> _TASK ITEM_:
Leaving out every picture, quote the data below exactly as it appears.

> _DATA SECTION_:
■ ■ ■ ■ ■ ■ ■

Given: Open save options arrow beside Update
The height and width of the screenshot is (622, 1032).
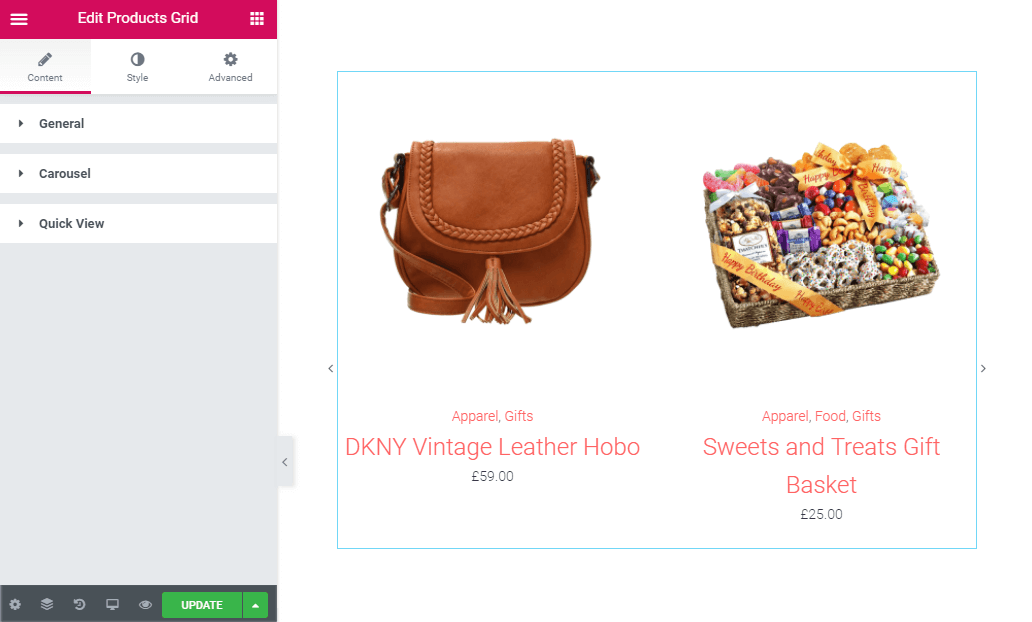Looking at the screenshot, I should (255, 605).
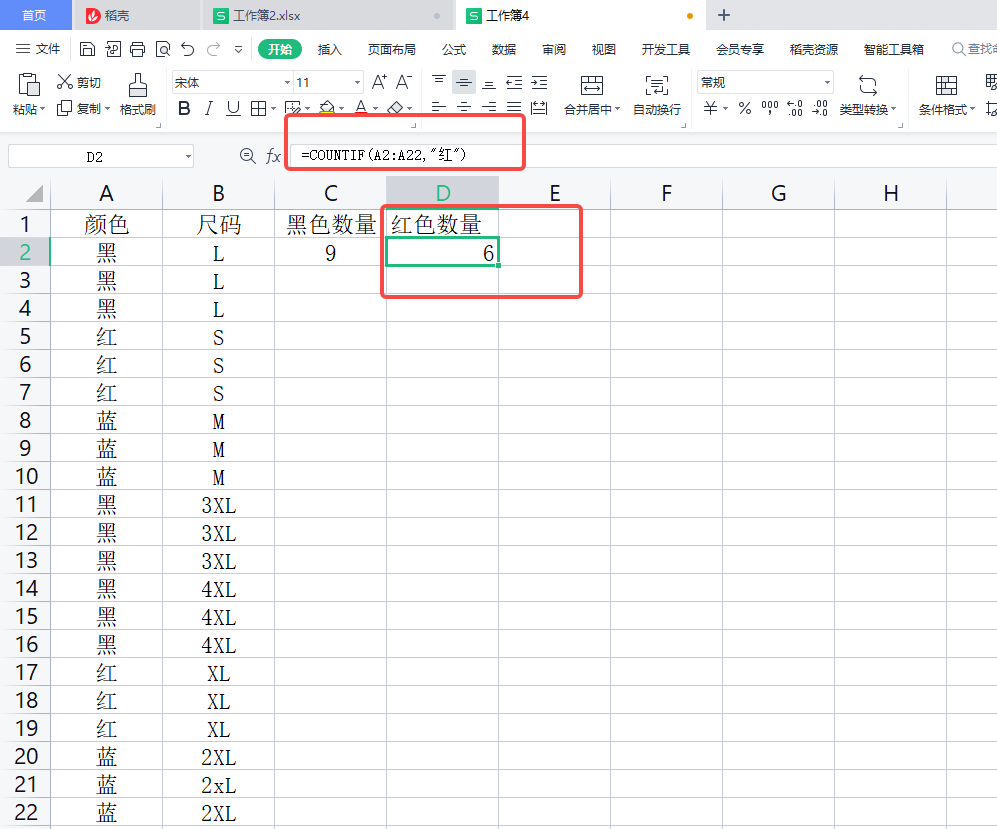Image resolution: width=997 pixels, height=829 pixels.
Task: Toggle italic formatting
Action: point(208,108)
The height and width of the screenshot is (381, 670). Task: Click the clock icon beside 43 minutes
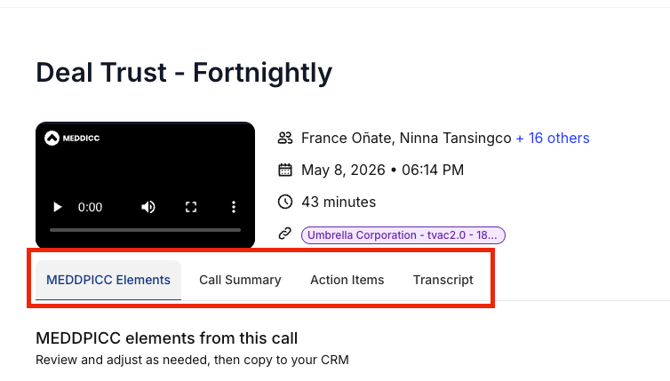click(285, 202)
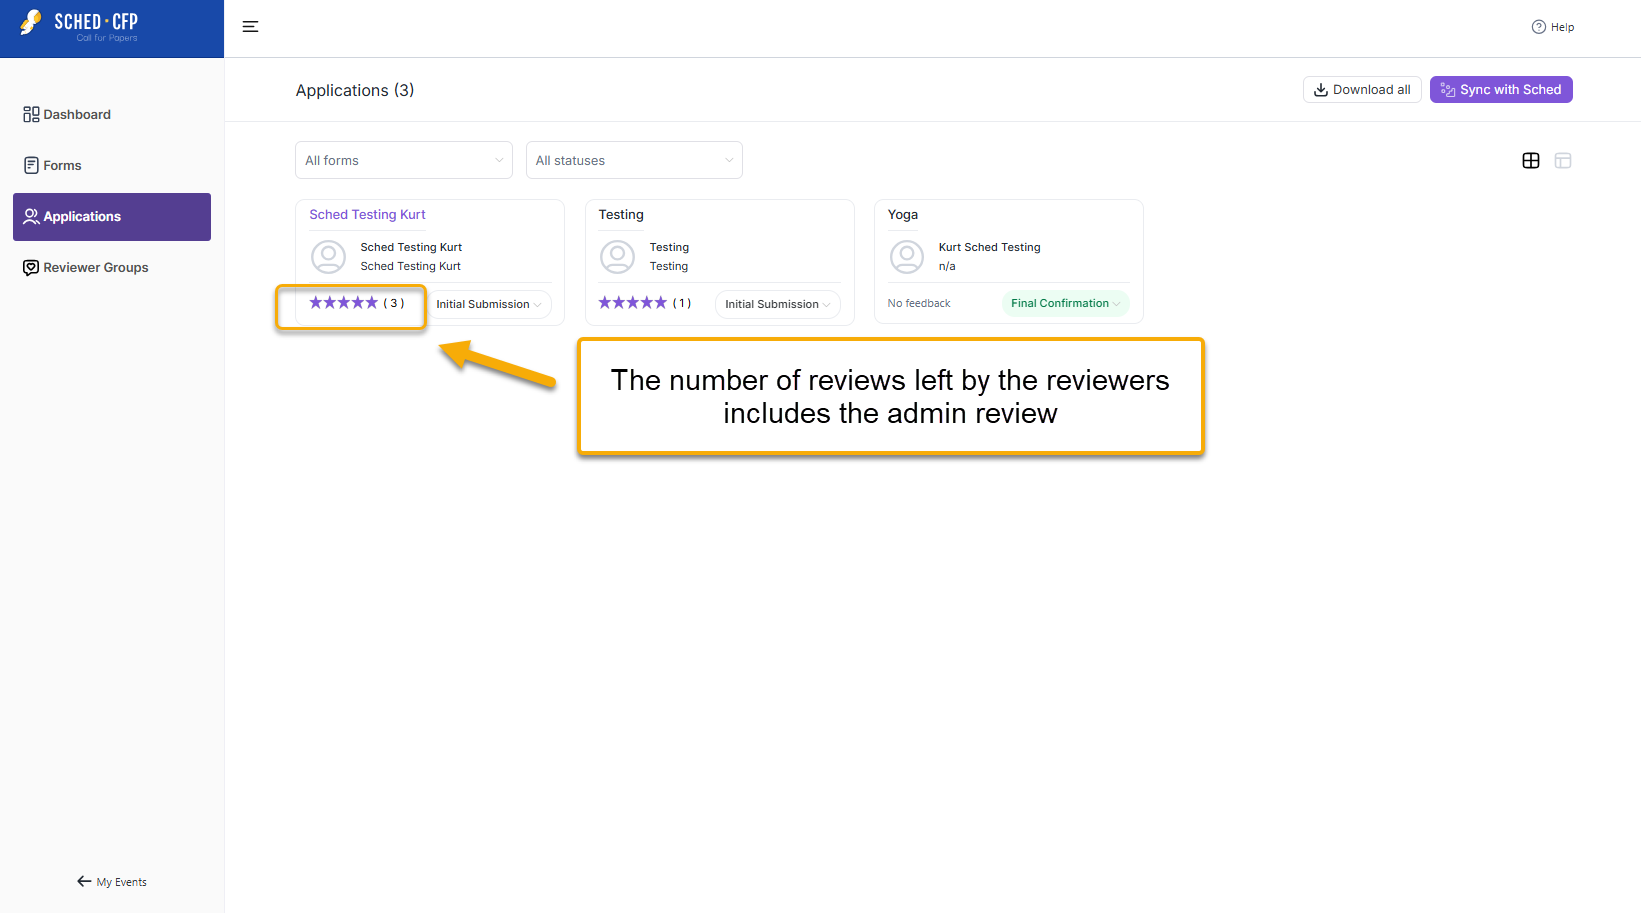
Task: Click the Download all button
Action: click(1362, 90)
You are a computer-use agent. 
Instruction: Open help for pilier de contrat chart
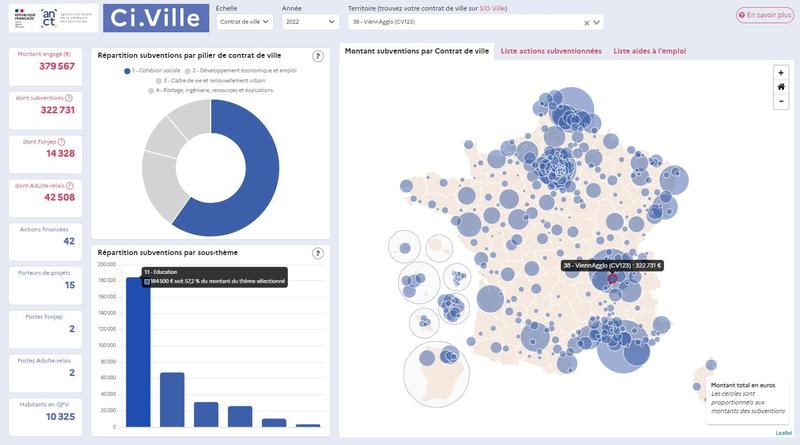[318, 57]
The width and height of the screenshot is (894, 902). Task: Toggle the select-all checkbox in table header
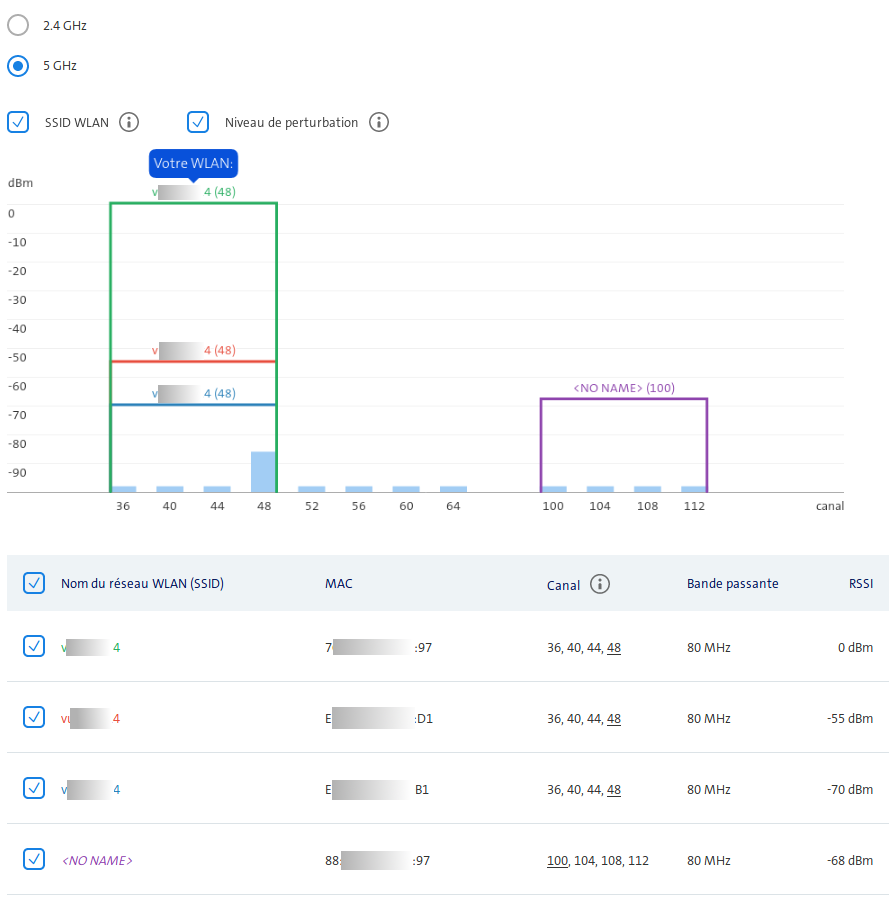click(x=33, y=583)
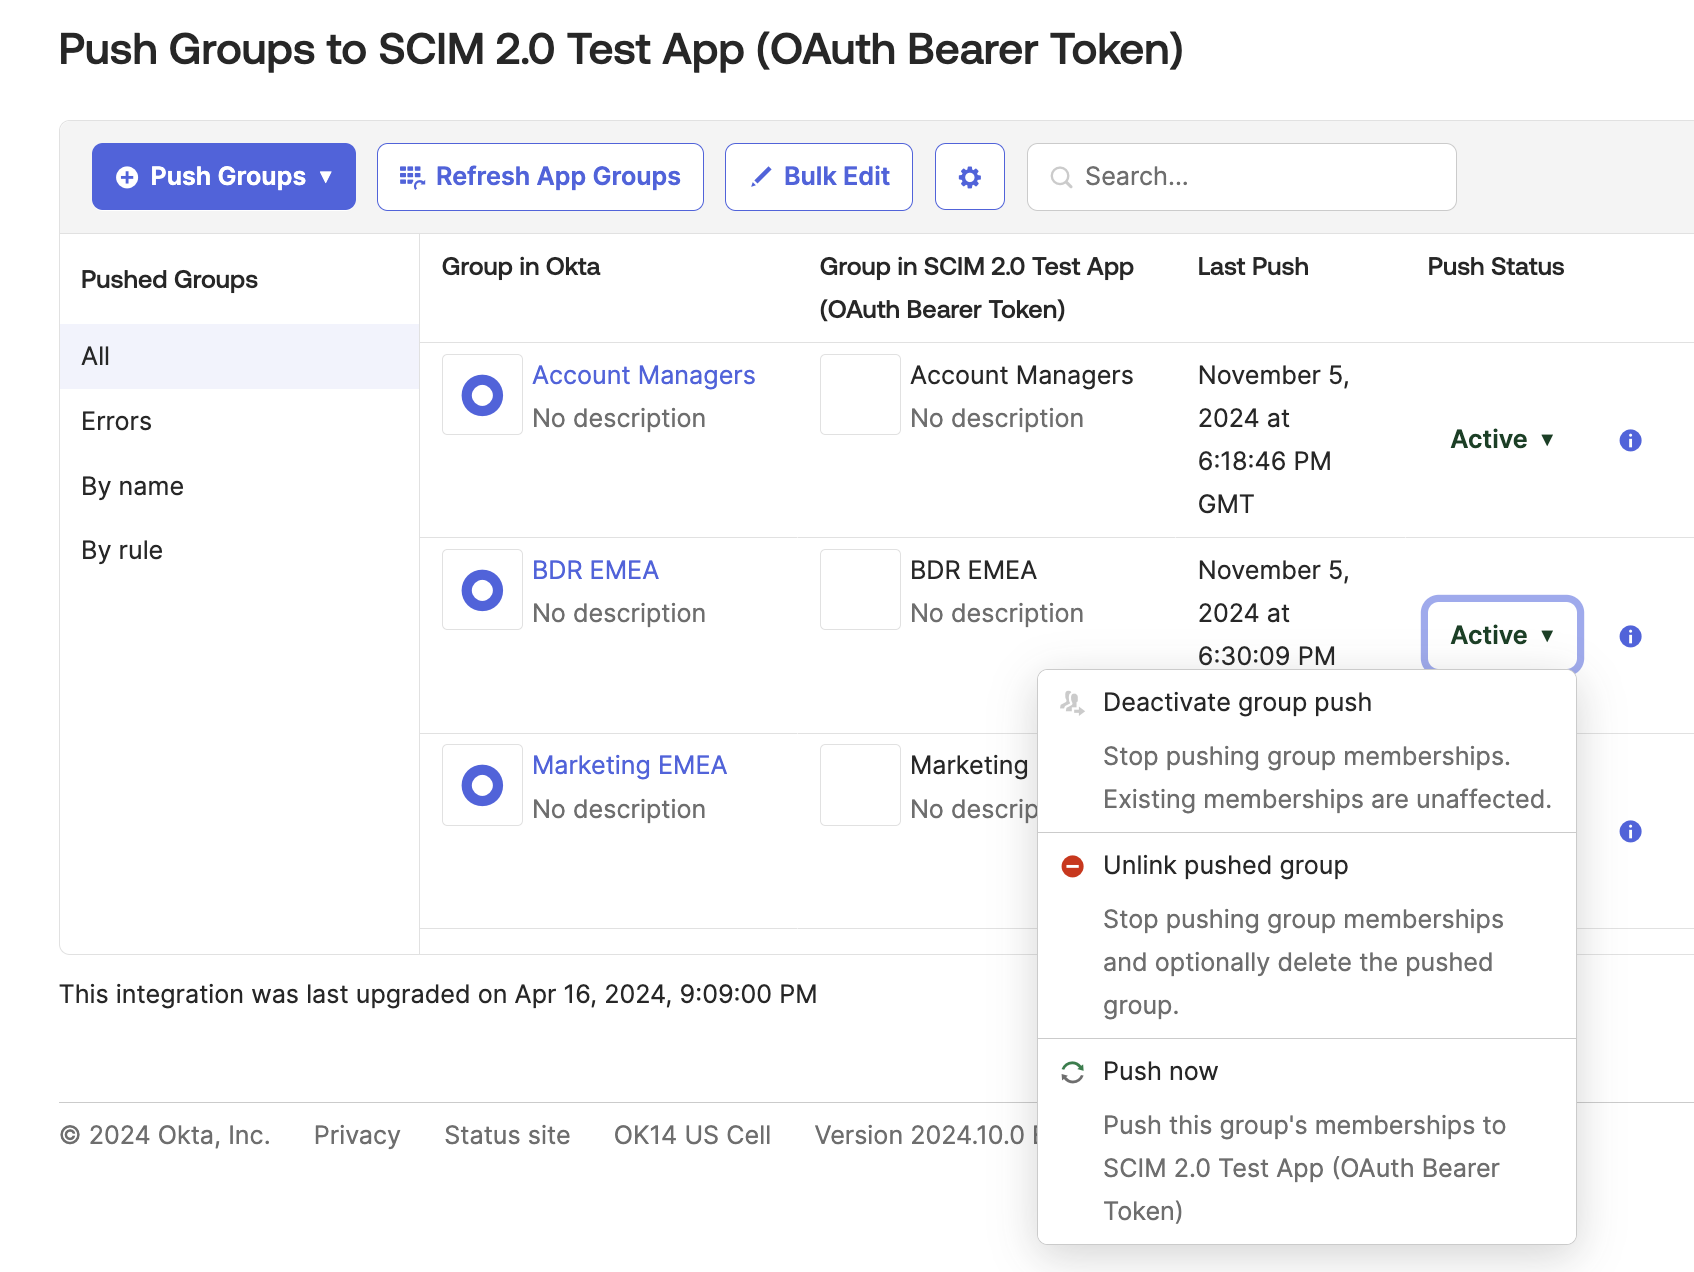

■ ■ ■ ■ ■ ■ ■

> _EXERCISE ANSWER_:
Given: Open save options arrow beside Update
The height and width of the screenshot is (622, 1032).
Looking at the screenshot, I should (255, 605).
Image resolution: width=997 pixels, height=829 pixels.
Task: Toggle italic formatting
Action: point(208,108)
The height and width of the screenshot is (381, 670). Task: Click the clock icon beside 43 minutes
click(285, 202)
Task: Click the Download all button
Action: click(1362, 90)
You are a computer-use agent. 
Instruction: Open help for pilier de contrat chart
[318, 57]
The width and height of the screenshot is (894, 902). Task: Toggle the select-all checkbox in table header
click(x=33, y=583)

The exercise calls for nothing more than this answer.